» Work order
Each line from the one that contains "Task: Switch to the Settings tab" down to the last line of the material should be retyped exactly as it stands.

» Supplied entries

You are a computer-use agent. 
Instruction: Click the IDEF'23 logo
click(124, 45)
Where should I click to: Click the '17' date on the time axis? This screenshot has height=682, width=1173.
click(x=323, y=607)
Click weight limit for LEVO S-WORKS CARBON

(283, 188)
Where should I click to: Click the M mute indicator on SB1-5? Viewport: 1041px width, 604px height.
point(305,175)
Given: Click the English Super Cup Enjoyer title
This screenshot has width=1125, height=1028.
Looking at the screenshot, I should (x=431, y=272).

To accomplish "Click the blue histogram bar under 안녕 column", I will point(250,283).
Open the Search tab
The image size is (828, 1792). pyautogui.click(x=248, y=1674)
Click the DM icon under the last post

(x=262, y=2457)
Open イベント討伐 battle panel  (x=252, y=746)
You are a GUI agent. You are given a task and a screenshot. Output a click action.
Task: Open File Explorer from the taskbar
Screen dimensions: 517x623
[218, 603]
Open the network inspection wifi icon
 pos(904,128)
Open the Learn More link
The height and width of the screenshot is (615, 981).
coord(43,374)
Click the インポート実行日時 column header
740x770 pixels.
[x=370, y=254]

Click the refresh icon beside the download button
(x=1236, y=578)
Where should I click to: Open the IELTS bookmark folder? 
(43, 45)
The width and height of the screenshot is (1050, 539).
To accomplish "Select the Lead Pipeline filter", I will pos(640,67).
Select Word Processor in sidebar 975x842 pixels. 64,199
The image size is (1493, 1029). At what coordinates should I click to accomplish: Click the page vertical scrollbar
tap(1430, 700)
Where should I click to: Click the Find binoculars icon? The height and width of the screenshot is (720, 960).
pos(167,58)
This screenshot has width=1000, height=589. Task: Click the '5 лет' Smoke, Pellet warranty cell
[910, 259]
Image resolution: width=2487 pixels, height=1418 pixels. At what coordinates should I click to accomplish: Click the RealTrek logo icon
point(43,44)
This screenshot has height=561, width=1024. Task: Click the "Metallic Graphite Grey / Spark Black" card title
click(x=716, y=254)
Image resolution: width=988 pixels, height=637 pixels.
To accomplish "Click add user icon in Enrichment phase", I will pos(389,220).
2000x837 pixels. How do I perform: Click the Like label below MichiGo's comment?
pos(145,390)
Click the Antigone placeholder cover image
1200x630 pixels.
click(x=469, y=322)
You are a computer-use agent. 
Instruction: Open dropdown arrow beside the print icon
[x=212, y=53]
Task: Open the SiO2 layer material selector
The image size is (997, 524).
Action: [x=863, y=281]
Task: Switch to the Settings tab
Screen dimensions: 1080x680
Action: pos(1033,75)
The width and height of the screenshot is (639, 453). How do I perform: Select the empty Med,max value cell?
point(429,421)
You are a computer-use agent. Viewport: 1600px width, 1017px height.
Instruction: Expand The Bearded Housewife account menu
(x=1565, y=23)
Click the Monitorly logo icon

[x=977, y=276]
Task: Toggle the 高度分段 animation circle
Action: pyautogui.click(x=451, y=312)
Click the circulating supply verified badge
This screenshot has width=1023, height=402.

» Result
Task: Switch to the Settings tab
Screen dimensions: 1080x680
Action: pos(1033,75)
The width and height of the screenshot is (639, 453). How do I perform: Select the empty Med,max value cell?
point(429,421)
You are a computer-use agent. Viewport: 1600px width, 1017px height.
Instruction: Expand The Bearded Housewife account menu
(x=1565, y=23)
Click the Monitorly logo icon

[x=977, y=276]
Task: Toggle the 高度分段 animation circle
Action: pyautogui.click(x=451, y=312)
Click the circulating supply verified badge
This screenshot has width=1023, height=402.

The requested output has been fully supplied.